A Matter of Scale

But as Bob Dylan said, you don’t need a weather man to know which way the wind blows.  So Bob brings us down from discussions of astral weather forecasts to common sense and the immediate moment.  If wind direction is of some interest to you, for whatever reason, just go stick your nose out the door and you can find out without recourse to some distant authority, which knows nothing of your immediate needs or desires.

But while you don’t need a weather man to know which way the wind blows, this view of things brings us back exactly to that future that is truly unpredictable.  You may stick your nose out the door to find out which way the wind blows and get struck by lightening.  In which case checking with the weather man might have been a good idea.

This all has something to do with the notion of scale.  When I taught a research paper writing course linked to biology, I sat through the first course in the introduction to biology class maybe six times.  Each time I found myself thinking about the issue of scale.

The lectures tended to start with the Marco-universe, the world of your larger organisms.  These are things that one can mostly see with the naked eye.  Then they would move onto the Micro-universe.  This was the realm of bacteria and viruses.  I found this a pretty fascinating universe; I was especially interested in the way the two universes micro-and macro overlapped.  Seems that over time, human beings (and other animals too of course) and the creatures of the microbial world have evolutionarily intertwined and become dependent on each other.  Were it not for bacteria we would not be able to digest many things, particularly minerals.  And I am sure the bacteria are happy to have us as a habitat.
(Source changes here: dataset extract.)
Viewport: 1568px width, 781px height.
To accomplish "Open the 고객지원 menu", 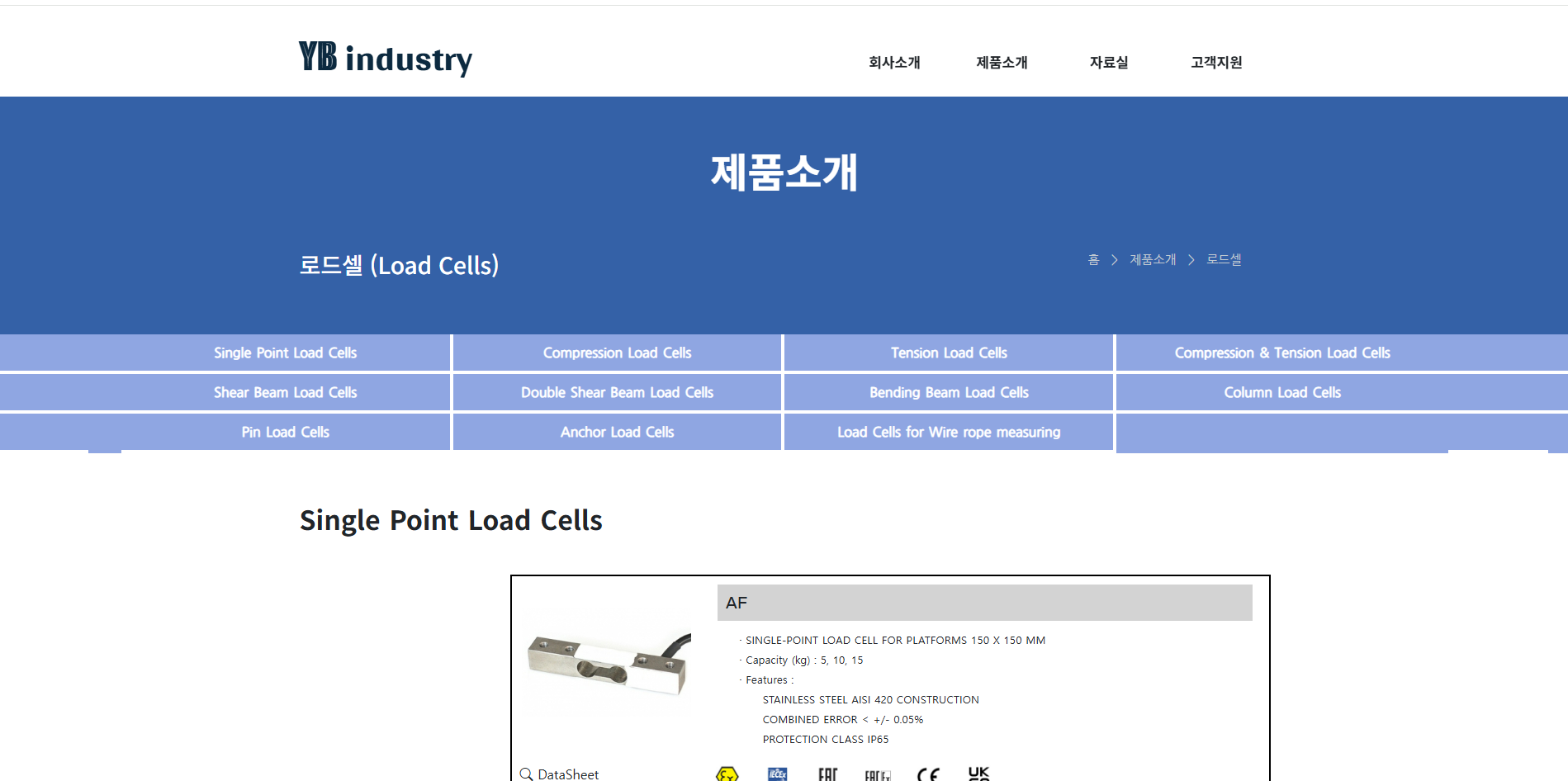I will (1216, 63).
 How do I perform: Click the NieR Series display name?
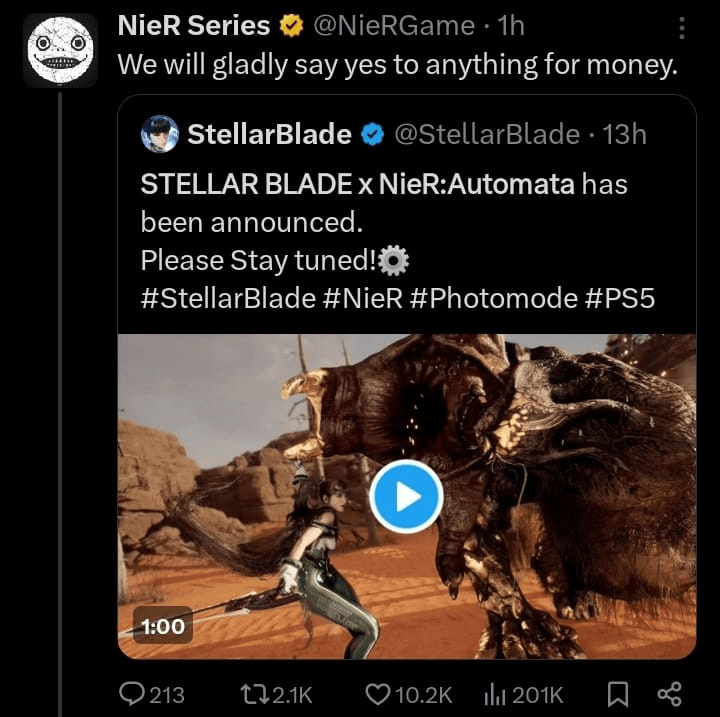pyautogui.click(x=194, y=25)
But at the center of both the macro and the micro (call it the synthesis) lies the cell.  Bacteria have cells or are singled celled; and of course the macro-creatures have many, many cells.  All cells have a nucleus with DNA in it.  Viruses are not cells, but strands of naked DNA.

The cell though marks another shift in scale—from the animate to the inanimate.  Cells have photon pumps; I don’t know what these are exactly.  But they are in the cell membrane; they pump things in and out.  I don’t know which, but this pumping is made possible or is rather the result of a simple chemical “reaction” of some sort.  These reactions could take place anywhere.  They do not have to be in a cell to take place.  Rather the cell—somehow or other–has integrated these chemical “reactions” or mechanisms into the fabric of its ability to be animate.

The shift here in scale is enormous.  Incomprehensible, perhaps.  These chemical “mechanisms,” the very foundations of life, have nothing to do with life, and would go on happening whether life happened or not.

Below this—or maybe all around it—is physics somewhere.  Though we did not get to this in the first course in the Introduction to biology sequence.  Each step in this sequence takes us further and further away from that place where it is possible to know which way the wind blows by sticking your nose out the window.  And without each step in this sequence it would not be possible to stick your nose out the window at all.

One Reply to “A Matter of Scale”

  1. Your Aunt Doris, the former biology teacher, would be very proud of you. I have decided that you could teach practically anything. You are talented in many areas. Sometimes, your philosophical writings are way over my head but I can identify with bio, probably because of Mom.